50 tons de yin e yang

Ying_yang_sign

Segundo a wiki,

Yin e Yang são dois conceitos básicos do taoismo que expõem a dualidade de tudo que existe no universo. Descrevem as duas forças fundamentais opostas e complementares que se encontram em todas as coisas: o yin é o princípio feminino, a água, a passividade, escuridão e absorção. O yang é o princípio masculino, o fogo, a luz e atividade.

Por isso, muitas vezes, pra simplificar, a gente tende a dizer que yin é o “princípio feminnino” e yang o “princípio masculino”. Simplifica, sem dúvida: mas às vezes também prejudica o entendimento.

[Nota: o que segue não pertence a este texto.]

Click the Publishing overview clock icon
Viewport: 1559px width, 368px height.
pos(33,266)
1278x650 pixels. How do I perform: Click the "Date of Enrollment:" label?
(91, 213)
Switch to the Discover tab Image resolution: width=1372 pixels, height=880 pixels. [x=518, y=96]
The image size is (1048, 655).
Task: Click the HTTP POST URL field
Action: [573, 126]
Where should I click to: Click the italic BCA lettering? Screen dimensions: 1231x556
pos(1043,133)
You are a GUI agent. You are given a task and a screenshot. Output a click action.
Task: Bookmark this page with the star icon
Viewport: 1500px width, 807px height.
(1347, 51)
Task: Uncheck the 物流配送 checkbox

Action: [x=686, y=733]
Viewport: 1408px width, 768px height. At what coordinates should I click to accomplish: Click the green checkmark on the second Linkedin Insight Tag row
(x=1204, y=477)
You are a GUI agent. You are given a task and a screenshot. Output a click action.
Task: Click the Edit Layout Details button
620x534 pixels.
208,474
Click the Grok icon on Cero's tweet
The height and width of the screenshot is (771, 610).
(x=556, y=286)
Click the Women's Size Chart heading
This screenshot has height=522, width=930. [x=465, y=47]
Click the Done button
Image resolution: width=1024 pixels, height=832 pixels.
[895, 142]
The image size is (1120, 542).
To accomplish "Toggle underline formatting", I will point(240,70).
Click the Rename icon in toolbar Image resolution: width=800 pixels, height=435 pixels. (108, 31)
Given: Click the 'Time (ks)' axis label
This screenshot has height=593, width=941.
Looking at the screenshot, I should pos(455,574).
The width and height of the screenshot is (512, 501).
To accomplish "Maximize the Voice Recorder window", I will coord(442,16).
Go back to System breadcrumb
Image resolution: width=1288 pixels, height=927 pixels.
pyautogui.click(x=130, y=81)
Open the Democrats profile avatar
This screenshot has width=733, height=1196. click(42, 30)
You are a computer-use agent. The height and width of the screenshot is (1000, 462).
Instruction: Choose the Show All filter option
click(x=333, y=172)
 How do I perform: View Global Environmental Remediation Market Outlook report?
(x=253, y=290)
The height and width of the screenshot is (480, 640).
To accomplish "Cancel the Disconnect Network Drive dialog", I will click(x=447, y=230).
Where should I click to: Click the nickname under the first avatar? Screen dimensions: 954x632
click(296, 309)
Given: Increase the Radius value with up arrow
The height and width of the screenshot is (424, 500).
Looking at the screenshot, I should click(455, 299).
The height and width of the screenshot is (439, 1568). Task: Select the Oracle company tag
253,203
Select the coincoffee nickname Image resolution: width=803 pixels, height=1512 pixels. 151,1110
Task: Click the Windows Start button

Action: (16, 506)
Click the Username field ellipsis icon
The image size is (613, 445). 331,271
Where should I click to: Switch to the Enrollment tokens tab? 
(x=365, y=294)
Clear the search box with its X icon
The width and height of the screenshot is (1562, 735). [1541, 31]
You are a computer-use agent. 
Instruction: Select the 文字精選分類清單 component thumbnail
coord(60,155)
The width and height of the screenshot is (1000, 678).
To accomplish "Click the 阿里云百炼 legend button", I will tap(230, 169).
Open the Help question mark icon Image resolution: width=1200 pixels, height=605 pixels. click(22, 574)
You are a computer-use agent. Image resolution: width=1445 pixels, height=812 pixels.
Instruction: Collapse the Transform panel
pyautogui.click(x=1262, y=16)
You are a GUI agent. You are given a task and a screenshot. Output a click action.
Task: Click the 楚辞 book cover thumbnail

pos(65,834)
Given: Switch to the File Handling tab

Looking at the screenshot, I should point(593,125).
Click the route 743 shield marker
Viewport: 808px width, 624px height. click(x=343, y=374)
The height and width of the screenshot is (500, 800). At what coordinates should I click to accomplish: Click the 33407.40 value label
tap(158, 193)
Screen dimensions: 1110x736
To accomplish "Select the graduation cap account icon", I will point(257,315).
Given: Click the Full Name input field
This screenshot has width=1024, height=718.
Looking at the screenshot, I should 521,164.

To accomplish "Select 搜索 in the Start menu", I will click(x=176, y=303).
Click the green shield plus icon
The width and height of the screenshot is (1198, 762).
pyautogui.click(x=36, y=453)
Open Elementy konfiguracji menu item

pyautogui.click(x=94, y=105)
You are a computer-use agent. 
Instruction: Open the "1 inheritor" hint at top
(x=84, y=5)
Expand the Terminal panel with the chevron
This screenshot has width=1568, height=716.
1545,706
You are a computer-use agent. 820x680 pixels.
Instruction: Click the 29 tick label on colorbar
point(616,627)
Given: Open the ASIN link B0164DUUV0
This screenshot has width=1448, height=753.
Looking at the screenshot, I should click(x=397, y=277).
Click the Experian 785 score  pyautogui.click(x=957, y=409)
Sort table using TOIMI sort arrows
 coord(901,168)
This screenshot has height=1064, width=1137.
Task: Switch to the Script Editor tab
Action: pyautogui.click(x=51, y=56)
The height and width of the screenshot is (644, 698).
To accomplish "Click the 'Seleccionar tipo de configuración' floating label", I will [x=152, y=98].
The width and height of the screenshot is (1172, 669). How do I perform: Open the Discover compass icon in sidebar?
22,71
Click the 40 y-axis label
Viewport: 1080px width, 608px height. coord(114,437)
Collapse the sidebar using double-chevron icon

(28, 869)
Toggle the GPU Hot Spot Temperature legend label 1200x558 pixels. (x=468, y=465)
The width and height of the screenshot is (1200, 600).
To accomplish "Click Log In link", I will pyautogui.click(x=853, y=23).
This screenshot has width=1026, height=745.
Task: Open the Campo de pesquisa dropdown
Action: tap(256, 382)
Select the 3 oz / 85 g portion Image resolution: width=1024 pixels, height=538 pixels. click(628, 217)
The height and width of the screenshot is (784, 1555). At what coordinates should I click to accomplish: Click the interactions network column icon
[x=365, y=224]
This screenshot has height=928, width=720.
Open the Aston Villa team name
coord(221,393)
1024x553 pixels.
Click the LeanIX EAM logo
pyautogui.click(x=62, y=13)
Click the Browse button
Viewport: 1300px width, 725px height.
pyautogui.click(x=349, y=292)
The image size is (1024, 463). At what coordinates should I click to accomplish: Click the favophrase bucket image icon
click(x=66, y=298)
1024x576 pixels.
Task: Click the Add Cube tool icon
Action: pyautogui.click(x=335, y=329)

Pois uma das coisas essencias que se aprende quando se começa a estudar filosofia oriental é o o yin e o yang são sempre relativos. Algo é yin com relação a outra coisa, e pode ser mais yang do que uma terceira. E tudo acontece em uma gradação em que se passa de um pólo a outro atravessando infinitas nuances.

Assim, parece absolutamente natural falar-se de homens yin ou de mulheres yang: entre os homens (a princípio mais yang), entre as mulheres (a princípio mais yin), considera-se que existe também um espectro de gradações infinitas. Outro jeito de olhar para o mundo, outros “óculos de ver”: e enquanto escrevo vejo um rapaz pálido, esguio, flexível, que medita em seu quimono azul e tem uma trança longa de cabelos finos, E uma mulher morena, forte, vestida de vermelho, jogando basquete numa quadra. Pulando, correndo. Rindo alto. Yin-yang. Nada é tão simples, nada é tão puro, nada é absoluto.

Uns “óculos de ver” tão diferentes das rígidas caixinhas do feminino e do masculino, tão pouco apropriadas a gradações. Que, entretanto, existem. Basta andar por aí e ver: o que é considerado “feminino” ou “masculino” em cada lugar? Muda. Varia. É diferente. Para olhos criados no Rio de Janeiro, por exemplo, é como se boa parte dos homens parisienses fossem efeminados: os jeitos, as modas, os cabelos, os trejeitos seriam “decodificados” assim, aqui. Caixinha estreita essa do masculino no Rio de Janeiro (que uso como modelo porque é daqui que escrevo: é provável que seja assim em boa parte do Brasil também). Por outro lado, a “caixinha do feminino” usada pela minha avó era apertada demais para me caber: eu jamais fui aquela moça fina, elegante, de fala pausada, sorridente, flexível que ela parecia achar adequada. Eu era barulhenta, briguenta, de gestos largos e fala alta. Aprendi a nadar quase ao mesmo tempo que aprendi a falar – porque, conta minha mãe, eu me jogava na água então era melhor me ensinar logo. Não era, como diria a Simone de Beauvoir, uma “moça bem-comportada”. Pra minha avó, certamente faria mais sentido eu ser menino.

Caixinhas. Espaços estreitos e pré-definidos. Longe das gradações, das nuances, das sutilezas delicadas e escorregadias. Translúcidas. Vaporosas. Sutileza é, provavemente, yin. Se comparada com a yang certeza. Reta. Seca. Dura. Certeza de ângulos definidos.

Difícil? yang é quente, é vermelho. Como a raiva, mas também como a alegria. Faz barulho.

Yin é molinho, é úmido, é frio. Quieto, silencioso. É bom? É ruim?

Depende. Tudo depende.

A mão que toca o violão se for preciso faz a guerra.

E caixinhas que parecem tão sólidas, tantas vezes, são de papelão. Que tal abrir, transformar, fazer origami de flor? Fazer um barquinho e soltar pra que flutue, e encontre seu próprio caminho? Seus próprios tons e nuances? Seus espaços e frestas? Que tal?